Your task:
Within the records below is a range that opens at the line with "You are a computer-use agent. 1061x924" and closes at the line with "Task: Click the Sign in link". Return that range word for word, both ends included, and only that range.

#### Data for this exercise ####

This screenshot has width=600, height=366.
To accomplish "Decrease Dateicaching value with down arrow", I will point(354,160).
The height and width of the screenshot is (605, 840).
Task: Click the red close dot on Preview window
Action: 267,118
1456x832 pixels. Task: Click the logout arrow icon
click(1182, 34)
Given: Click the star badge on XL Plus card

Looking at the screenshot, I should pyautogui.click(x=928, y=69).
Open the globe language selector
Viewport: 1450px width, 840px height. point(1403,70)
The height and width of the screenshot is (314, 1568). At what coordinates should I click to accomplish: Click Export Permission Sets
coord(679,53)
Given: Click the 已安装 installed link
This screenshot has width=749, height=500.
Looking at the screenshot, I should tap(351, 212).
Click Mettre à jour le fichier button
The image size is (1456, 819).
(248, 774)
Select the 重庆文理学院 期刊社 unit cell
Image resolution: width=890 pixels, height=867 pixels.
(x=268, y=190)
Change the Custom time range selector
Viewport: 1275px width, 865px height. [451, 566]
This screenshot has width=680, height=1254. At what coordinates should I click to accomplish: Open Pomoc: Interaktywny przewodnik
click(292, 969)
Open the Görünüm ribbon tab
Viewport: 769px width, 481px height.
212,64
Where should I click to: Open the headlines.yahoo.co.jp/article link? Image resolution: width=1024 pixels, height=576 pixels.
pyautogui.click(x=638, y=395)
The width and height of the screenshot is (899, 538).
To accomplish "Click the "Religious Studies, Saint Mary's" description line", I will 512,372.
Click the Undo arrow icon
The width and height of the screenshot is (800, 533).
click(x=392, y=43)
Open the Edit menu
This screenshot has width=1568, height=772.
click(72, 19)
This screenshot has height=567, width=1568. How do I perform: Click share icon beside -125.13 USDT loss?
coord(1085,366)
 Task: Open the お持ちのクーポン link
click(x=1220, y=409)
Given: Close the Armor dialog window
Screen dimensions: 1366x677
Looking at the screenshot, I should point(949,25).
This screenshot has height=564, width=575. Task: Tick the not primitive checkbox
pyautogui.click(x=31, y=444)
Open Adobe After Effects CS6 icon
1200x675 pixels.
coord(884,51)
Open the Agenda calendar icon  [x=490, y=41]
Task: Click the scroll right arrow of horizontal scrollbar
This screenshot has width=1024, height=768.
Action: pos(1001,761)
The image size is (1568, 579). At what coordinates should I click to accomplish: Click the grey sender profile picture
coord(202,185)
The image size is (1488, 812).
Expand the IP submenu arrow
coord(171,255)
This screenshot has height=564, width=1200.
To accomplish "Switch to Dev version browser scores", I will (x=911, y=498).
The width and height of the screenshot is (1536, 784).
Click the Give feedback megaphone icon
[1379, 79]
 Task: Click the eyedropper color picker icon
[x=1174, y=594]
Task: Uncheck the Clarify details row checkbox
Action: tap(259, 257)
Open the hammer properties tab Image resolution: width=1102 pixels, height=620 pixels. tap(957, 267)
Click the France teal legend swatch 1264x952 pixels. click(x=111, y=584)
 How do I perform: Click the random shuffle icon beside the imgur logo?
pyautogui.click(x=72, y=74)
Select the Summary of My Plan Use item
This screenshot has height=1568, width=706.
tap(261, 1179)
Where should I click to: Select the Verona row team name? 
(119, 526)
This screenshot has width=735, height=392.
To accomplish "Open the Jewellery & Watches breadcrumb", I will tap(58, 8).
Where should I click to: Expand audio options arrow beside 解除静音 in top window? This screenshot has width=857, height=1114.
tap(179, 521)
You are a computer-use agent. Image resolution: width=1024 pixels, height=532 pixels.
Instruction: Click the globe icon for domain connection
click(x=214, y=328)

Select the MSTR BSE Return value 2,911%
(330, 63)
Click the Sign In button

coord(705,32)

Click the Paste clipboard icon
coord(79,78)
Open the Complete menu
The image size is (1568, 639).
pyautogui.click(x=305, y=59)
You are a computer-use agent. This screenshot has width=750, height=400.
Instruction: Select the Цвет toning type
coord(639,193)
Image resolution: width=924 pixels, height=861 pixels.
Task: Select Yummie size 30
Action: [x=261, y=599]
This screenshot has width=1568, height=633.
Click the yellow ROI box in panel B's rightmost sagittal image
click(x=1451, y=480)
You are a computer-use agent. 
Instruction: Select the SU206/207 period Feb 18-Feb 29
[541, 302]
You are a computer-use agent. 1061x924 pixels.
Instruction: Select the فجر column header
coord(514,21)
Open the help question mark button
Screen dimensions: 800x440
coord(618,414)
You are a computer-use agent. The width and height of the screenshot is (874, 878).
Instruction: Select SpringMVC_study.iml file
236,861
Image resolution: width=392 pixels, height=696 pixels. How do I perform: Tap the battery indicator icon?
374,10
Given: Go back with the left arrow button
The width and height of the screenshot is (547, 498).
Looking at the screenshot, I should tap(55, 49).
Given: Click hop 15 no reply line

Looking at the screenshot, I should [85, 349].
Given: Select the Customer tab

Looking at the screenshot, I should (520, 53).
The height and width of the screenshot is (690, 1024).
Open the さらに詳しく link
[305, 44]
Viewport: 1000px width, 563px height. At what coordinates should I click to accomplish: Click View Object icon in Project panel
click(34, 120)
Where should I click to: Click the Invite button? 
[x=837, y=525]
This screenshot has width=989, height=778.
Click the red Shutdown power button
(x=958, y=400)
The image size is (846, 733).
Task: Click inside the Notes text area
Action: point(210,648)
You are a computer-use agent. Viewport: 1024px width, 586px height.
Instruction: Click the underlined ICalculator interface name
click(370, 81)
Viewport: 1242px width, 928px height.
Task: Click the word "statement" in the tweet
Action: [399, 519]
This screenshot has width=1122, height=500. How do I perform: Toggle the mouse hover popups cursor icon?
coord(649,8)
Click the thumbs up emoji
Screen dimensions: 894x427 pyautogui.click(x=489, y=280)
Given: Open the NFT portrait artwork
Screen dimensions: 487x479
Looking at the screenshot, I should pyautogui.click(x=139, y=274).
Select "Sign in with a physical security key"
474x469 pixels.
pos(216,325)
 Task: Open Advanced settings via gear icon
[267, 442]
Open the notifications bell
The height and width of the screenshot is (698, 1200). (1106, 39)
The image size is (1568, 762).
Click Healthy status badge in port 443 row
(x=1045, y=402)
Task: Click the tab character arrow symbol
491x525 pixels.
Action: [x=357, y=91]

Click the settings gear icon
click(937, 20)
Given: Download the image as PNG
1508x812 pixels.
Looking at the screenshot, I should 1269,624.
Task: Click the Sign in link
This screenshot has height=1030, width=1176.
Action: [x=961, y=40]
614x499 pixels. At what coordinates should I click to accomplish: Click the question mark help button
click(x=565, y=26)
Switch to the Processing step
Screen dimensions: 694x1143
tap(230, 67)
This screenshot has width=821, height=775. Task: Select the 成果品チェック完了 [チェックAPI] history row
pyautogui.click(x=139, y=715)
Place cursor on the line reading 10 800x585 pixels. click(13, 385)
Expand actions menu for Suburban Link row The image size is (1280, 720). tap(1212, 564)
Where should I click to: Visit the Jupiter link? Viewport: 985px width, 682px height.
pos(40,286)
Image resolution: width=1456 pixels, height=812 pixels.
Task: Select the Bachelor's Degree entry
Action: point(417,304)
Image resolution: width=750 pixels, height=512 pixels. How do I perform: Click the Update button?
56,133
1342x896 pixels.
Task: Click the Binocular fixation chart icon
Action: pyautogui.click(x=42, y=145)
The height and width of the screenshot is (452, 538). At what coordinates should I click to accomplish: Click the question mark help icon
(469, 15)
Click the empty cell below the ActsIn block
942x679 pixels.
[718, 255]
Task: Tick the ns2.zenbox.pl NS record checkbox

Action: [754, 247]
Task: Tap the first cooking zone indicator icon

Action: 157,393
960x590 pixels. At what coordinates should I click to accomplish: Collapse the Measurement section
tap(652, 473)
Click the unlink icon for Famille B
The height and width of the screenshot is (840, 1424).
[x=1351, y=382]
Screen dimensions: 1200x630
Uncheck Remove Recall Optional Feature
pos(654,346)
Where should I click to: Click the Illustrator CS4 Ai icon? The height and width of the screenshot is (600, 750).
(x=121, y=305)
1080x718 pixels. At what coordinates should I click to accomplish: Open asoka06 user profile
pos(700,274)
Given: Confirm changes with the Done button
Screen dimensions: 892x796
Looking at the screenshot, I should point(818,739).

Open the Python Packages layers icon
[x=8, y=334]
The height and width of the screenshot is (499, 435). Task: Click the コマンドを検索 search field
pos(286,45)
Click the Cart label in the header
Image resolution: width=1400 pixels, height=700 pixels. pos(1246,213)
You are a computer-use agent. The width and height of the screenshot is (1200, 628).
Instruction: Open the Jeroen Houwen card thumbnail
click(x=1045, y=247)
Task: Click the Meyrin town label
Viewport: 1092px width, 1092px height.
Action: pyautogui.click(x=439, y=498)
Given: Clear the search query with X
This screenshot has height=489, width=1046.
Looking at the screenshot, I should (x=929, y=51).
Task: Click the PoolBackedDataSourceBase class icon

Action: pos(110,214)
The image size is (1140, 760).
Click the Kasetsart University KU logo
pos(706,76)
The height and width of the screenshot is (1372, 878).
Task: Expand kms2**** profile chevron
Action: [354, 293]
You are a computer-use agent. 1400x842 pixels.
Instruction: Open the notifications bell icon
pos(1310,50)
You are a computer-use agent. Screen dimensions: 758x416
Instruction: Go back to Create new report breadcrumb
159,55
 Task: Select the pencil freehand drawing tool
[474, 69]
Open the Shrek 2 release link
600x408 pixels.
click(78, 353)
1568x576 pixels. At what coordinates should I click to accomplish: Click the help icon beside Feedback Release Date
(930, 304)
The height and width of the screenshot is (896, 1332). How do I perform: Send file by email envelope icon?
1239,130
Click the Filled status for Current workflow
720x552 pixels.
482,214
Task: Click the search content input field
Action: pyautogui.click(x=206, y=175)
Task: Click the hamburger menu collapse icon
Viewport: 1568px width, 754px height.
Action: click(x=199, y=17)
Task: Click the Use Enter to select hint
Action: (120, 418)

####

Completed exercise:
You are a computer-use agent. 1061x924 pixels.
Instruction: Select the فجر column header
coord(514,21)
Open the help question mark button
Screen dimensions: 800x440
coord(618,414)
You are a computer-use agent. The width and height of the screenshot is (874, 878).
Instruction: Select SpringMVC_study.iml file
236,861
Image resolution: width=392 pixels, height=696 pixels. How do I perform: Tap the battery indicator icon?
374,10
Given: Go back with the left arrow button
The width and height of the screenshot is (547, 498).
Looking at the screenshot, I should tap(55, 49).
Given: Click hop 15 no reply line

Looking at the screenshot, I should [85, 349].
Given: Select the Customer tab

Looking at the screenshot, I should (520, 53).
The height and width of the screenshot is (690, 1024).
Open the さらに詳しく link
[305, 44]
Viewport: 1000px width, 563px height. At what coordinates should I click to accomplish: Click View Object icon in Project panel
click(34, 120)
Where should I click to: Click the Invite button? 
[x=837, y=525]
This screenshot has width=989, height=778.
Click the red Shutdown power button
(x=958, y=400)
The image size is (846, 733).
Task: Click inside the Notes text area
Action: point(210,648)
You are a computer-use agent. Viewport: 1024px width, 586px height.
Instruction: Click the underlined ICalculator interface name
click(370, 81)
Viewport: 1242px width, 928px height.
Task: Click the word "statement" in the tweet
Action: [399, 519]
This screenshot has width=1122, height=500. How do I perform: Toggle the mouse hover popups cursor icon?
coord(649,8)
Click the thumbs up emoji
Screen dimensions: 894x427 pyautogui.click(x=489, y=280)
Given: Open the NFT portrait artwork
Screen dimensions: 487x479
Looking at the screenshot, I should pyautogui.click(x=139, y=274).
Select "Sign in with a physical security key"
474x469 pixels.
pos(216,325)
 Task: Open Advanced settings via gear icon
[267, 442]
Open the notifications bell
The height and width of the screenshot is (698, 1200). (1106, 39)
The image size is (1568, 762).
Click Healthy status badge in port 443 row
(x=1045, y=402)
Task: Click the tab character arrow symbol
491x525 pixels.
Action: [x=357, y=91]

Click the settings gear icon
click(937, 20)
Given: Download the image as PNG
1508x812 pixels.
Looking at the screenshot, I should 1269,624.
Task: Click the Sign in link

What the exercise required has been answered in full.